The attacks caused many in the industry to question and reorder their priorities. “I think people are going to sit back and say this [the fashion industry] is so frivolous compared to what is happening in the world,” Miller said. “The tents [in Bryant Park] were the most frivolous because they were about air-kissing and movie stars in the front row.”

Miller, like others, had additional reservations. “I’m scared that it’s really going to get worse,” said Miller, as she planned to privately restage her canceled Wednesday show. “I think there are going to be a lot of repercussions. I think the economy is going to get hit and people are not going to be buying.”

Unlike Miller, Allen B. Schwartz, owner of Los Angeles-based sportswear firm A.B.S., predicted that consumers may find that shopping becomes “a healthy distraction.” He didn’t foresee an immediate financial impact from the attack, “but there’s a mental impact,” he said, adding it’s too early to predict how the industry will deal with the devastation. “The industry is in shock.” His New York associates described New York as a ghost town.”
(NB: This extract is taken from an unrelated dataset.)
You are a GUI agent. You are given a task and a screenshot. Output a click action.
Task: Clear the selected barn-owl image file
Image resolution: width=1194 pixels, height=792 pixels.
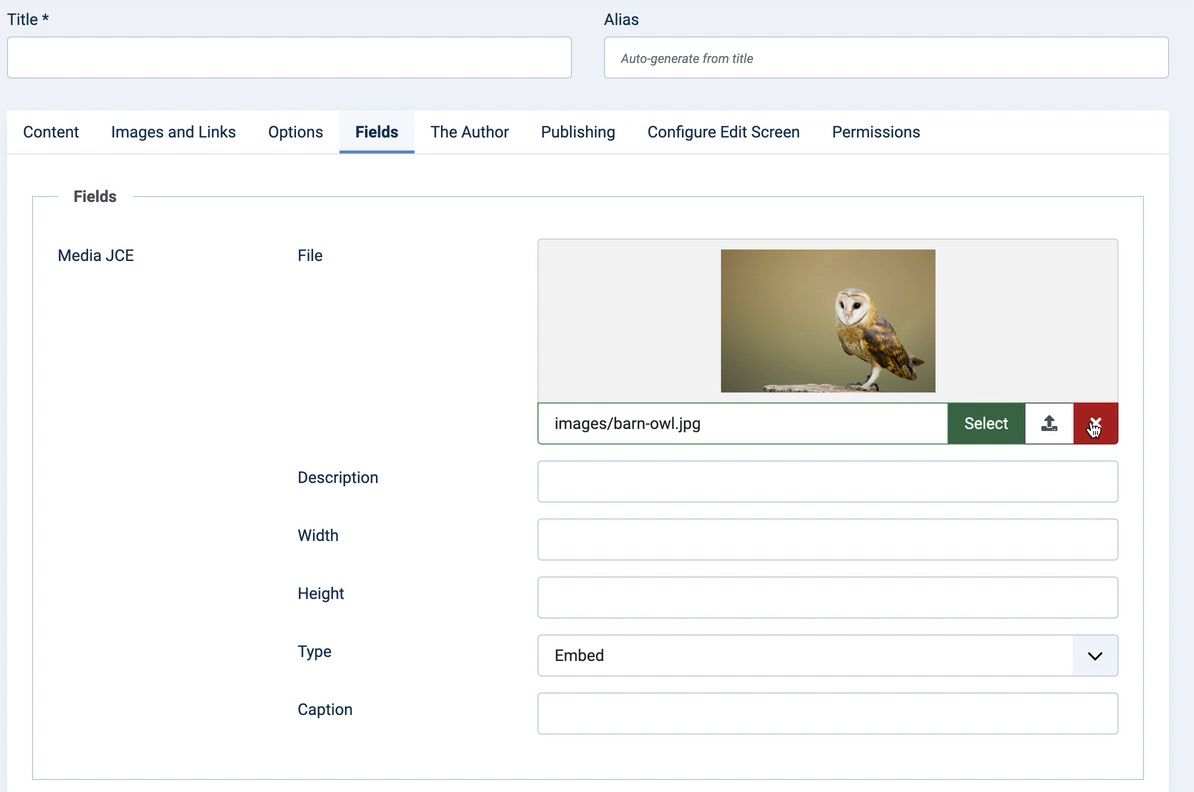[1096, 423]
Anyone who could leave the city by any means did so on Wednesday. Many were on trains, several rented cars, and others, such as Michael Faircloth, never reached New York. The Dallas-based designer was rerouted mid-flight and stranded in Durham, N.C. Faircloth had hoped to debut his first ready-to-wear collection in Manhattan and cash in on his newfound fame as the designer of Laura Bush’s inaugural wardrobe.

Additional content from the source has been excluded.